Model Distillation for Faithful Explanations of Medical Code Predictions

Zach Wood-Doughty, Isabel Cachola, Mark Dredze

Research output: Chapter in Book/Report/Conference proceedingConference contribution

Abstract

Machine learning models that offer excellent predictive performance often lack the interpretability necessary to support integrated human machine decision-making. In clinical or other high-risk settings, domain experts may be unwilling to trust model predictions without explanations. Work in explainable AI must balance competing objectives along two different axes: 1) Models should ideally be both accurate and simple. 2) Explanations must balance faithfulness to the model's decision-making with their plausibility to a domain expert.
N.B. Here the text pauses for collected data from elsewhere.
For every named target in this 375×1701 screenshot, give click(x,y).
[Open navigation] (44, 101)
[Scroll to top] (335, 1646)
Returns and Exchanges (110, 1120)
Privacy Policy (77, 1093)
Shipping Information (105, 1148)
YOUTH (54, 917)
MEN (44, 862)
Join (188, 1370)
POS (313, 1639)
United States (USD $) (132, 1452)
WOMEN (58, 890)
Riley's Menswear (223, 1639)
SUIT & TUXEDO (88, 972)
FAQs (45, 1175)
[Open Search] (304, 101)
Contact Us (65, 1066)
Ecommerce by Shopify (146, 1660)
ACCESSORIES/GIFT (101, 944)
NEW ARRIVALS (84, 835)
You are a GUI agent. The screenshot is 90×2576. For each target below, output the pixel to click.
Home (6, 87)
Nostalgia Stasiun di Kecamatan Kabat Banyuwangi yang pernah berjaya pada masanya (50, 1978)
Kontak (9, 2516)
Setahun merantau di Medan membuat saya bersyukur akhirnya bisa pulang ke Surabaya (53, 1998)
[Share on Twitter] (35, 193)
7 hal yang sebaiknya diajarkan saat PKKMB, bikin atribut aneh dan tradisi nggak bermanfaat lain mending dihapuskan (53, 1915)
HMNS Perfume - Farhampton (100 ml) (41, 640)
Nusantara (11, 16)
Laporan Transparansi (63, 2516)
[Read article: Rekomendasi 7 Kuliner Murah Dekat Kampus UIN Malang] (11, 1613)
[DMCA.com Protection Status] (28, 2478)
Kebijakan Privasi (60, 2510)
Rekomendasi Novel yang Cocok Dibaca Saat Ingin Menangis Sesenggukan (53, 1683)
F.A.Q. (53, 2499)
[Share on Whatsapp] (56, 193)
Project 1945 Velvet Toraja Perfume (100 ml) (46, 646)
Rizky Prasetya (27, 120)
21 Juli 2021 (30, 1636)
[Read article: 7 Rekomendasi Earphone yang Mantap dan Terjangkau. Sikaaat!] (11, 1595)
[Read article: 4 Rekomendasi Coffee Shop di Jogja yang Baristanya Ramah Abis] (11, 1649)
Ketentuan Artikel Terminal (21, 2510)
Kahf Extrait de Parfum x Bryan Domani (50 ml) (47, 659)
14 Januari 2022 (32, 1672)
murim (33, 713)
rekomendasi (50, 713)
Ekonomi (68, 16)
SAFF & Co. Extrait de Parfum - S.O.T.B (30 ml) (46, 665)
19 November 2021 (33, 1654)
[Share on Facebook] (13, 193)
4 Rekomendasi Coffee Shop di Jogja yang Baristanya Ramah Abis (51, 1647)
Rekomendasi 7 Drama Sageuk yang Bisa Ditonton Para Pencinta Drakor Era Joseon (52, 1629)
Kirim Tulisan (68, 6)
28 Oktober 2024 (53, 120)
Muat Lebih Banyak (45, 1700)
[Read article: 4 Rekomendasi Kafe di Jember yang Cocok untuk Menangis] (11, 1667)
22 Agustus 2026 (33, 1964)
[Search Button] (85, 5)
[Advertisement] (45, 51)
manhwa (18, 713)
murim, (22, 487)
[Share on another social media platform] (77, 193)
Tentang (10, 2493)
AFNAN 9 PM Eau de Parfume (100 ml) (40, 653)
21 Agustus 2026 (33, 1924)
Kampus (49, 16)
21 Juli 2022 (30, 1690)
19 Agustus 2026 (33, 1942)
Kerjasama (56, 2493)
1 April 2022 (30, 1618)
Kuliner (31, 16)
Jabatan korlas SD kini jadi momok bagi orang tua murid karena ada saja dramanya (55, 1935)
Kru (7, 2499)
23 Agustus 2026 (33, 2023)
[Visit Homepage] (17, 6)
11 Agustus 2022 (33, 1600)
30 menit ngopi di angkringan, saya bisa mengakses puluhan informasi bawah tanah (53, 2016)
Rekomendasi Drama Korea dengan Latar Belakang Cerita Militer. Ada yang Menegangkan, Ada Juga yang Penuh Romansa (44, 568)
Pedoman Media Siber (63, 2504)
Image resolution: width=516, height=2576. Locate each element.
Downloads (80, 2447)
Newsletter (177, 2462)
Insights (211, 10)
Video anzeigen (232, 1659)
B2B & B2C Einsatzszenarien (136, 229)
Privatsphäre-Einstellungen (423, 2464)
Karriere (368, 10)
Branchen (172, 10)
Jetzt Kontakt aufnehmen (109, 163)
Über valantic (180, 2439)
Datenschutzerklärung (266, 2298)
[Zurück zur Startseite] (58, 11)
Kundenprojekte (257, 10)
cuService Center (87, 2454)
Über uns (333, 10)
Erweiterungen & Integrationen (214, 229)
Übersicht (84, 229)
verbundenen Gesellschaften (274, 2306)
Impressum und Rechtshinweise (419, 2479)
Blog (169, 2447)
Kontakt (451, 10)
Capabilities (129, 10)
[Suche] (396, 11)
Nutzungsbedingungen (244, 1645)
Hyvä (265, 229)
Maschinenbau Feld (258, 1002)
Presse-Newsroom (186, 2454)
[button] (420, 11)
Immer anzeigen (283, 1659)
We propose to use knowledge distillation, or training a student model that mimics the behavior of a trained teacher model, as a technique to generate faithful and plausible explanations. We evaluate our approach on the task of assigning ICD codes to clinical notes to demonstrate that the student model is faithful to the teacher model's behavior and produces quality natural language explanations.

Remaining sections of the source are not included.